1. Let the Great World Spin – Colum McCann
I like to be alone in my choices, but this one intersects with Amazon's choice for Book of the Year. One of those books where you hold your breath and hope it continues forever. If you didn't know better, you'd swear in wasn't fiction. My review:
2. The Girl Who Played With Fire – Stieg Larsson
A dark thriller, the second in the Millennium Trilogy. You either love these books or hate them (The Girl With the Dragon Tattoo was my favorite book of 2008). Not for those who prefer NOT to read about sex, misogny, violence.
http://www.epinions.com/review/Book_The_Girl_Who_Played_With_Fire_Stieg_Larsson/content_498010656388
3. The Siege – Stephen White
I've read his series for years, but this book transcends all his prior work. My review:
4. The Spare Room – Helen Garner
Not for everyone, it is ifinitely saddening. Raw and emotional, a tale of when friendship begins, and when it ends.
5. Wolf Hall - Hilary Mantel
I haven't reviewed it yet, but the triumphant novel about the relationship between Henry VIII and his advisor, Thomas Cromwell, never failed to entertain.
6. Honolulu – A Brennert
I am swept away by Alan Brennert's looks at the history of Hawaii from the standpoint of his fictional heroines. Every bit as good, maybe better, than his first, Molok'ai.
7. Columbine – Dave Cullen
I waited all year to obtain this and read it, and read it in the closing days of 2009. Would that I had not waited. A remarkable look at the "why's?" behind the events of that April day in 1999.
8. Day After Night – Anita Diamant
Few authors get in women's heads the way Diamant (author: The Red Tent) does. In this, her latest, she examines women refugees in British held Palestine in the wake of WWII.
9. The Anthologist – Baker
Baker's touching story about a writer of poetry who attempts to put his love for verse under a microscope.
10. Love and Summer – William Trevor
A fictional affair in mid-life stage. A quiet passion in a small town. A heartbreak, folded between the wondrous pages of Trevor's novel.
Honorable mention:
Alphabet Juice: The Energies, Gists, and Spirits of Letters, Words, and Combinations Thereof; Their Roots, Bones, Innards, Piths, Pips, and Secret Parts, ... With Examples of Their Usage Foul and Savory.... by Roy Blount
Roy Blount is perhaps the most charming "humorist" in America today. I've enjoyed his stints on NPR, but with this book he crosses the line between humor and genius. If you love words, if you revel in words, run, don't walk to buy this book and enjoy little slices of it every day.
So much fun!
3 comments:
An interesting collection. We only have the Diamant in common, but the Larsson is in my TBR stack for the near future.

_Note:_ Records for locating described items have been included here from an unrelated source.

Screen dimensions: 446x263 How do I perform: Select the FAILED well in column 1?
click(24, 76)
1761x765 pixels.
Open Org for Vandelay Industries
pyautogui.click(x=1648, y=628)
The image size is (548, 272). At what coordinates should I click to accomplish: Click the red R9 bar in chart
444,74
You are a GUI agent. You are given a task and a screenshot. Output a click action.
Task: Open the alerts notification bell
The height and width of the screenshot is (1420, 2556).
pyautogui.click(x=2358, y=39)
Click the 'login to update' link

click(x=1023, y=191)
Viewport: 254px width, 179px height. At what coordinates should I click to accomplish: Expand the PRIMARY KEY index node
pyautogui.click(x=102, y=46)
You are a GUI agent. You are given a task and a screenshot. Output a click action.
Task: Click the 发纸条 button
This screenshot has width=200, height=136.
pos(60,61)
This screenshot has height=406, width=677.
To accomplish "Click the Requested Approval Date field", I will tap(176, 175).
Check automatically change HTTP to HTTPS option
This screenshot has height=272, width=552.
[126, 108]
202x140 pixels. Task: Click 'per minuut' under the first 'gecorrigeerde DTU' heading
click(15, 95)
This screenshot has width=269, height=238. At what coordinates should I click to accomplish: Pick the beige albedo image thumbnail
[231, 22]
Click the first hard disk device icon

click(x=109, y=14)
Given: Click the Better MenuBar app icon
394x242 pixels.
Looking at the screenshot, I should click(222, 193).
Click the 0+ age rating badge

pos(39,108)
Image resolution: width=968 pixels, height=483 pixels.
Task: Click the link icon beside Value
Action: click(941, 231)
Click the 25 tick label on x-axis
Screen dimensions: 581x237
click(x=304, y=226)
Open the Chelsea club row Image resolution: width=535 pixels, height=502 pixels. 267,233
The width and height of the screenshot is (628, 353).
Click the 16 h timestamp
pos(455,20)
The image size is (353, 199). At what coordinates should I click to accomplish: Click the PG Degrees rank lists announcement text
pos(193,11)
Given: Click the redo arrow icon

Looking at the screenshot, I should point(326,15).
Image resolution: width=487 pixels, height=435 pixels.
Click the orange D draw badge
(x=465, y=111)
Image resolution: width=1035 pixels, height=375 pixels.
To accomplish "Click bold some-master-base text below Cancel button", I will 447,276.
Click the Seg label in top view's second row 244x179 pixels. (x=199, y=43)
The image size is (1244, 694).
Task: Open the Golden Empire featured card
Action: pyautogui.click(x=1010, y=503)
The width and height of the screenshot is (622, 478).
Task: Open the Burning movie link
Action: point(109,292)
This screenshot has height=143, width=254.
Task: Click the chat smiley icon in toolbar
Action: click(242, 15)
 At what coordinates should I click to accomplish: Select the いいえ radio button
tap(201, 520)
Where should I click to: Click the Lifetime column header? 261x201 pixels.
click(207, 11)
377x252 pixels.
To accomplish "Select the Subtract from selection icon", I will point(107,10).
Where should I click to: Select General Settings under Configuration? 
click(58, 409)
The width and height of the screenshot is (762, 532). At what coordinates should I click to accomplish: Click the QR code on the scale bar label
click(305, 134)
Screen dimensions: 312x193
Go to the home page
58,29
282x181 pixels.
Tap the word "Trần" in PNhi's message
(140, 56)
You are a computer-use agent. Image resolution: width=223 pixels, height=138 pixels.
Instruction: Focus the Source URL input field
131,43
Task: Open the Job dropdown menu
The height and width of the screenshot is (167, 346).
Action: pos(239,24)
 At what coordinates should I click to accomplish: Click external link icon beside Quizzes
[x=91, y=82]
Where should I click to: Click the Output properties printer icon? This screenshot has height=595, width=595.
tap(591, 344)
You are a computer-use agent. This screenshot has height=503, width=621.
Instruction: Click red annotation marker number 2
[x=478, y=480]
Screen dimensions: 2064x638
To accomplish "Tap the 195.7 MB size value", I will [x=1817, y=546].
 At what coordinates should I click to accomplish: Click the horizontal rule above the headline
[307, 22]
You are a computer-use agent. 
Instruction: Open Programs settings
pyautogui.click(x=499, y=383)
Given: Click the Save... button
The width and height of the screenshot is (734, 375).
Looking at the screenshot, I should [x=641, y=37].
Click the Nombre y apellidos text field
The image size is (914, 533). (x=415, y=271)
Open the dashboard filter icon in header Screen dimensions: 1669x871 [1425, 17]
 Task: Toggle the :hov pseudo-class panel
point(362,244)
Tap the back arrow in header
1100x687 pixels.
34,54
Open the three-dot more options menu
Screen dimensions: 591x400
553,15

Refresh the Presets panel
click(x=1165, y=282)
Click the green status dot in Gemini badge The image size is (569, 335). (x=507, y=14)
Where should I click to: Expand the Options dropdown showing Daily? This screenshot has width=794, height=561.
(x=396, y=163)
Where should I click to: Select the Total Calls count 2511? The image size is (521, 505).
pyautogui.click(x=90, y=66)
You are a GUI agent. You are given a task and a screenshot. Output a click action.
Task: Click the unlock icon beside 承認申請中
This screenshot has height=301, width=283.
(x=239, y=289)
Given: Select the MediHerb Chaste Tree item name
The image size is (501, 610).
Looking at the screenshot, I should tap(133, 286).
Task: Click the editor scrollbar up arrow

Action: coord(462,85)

You have me curious about your first selection. I need to read more about it....
Kel...
The beauty of McCann's book, for me... was that I lived through the event; and had forgotten it in my feeble brain. What a revelation to discover it again!
quid
Cullen , who first reported on the story for the online magazine Salon, acknowledges in the book's source notes that thoughts he attributes to Klebold and Harris are conjecture gleaned from the record the pair left behind.
Jeff Kass takes a more straightforward approach in "Columbine: A True Crime Story," working backward from the events of the fateful day.
The Denver Post
Mr. Cullen insists that the killers enjoyed "far more friends than the average adolescent," with Harris in particular being a regular Casanova who "on the ultimate high school scorecard . . . outscored much of the football team." The author's footnotes do not reveal how he knows this; when I asked him about it while preparing this review, Mr. Cullen said he did not necessarily mean to imply that Harris was sexually active. But what else would such words mean?
"Eric and Dylan never had any girlfriends," the more sober Mr. Kass writes, and were "probably virgins upon death."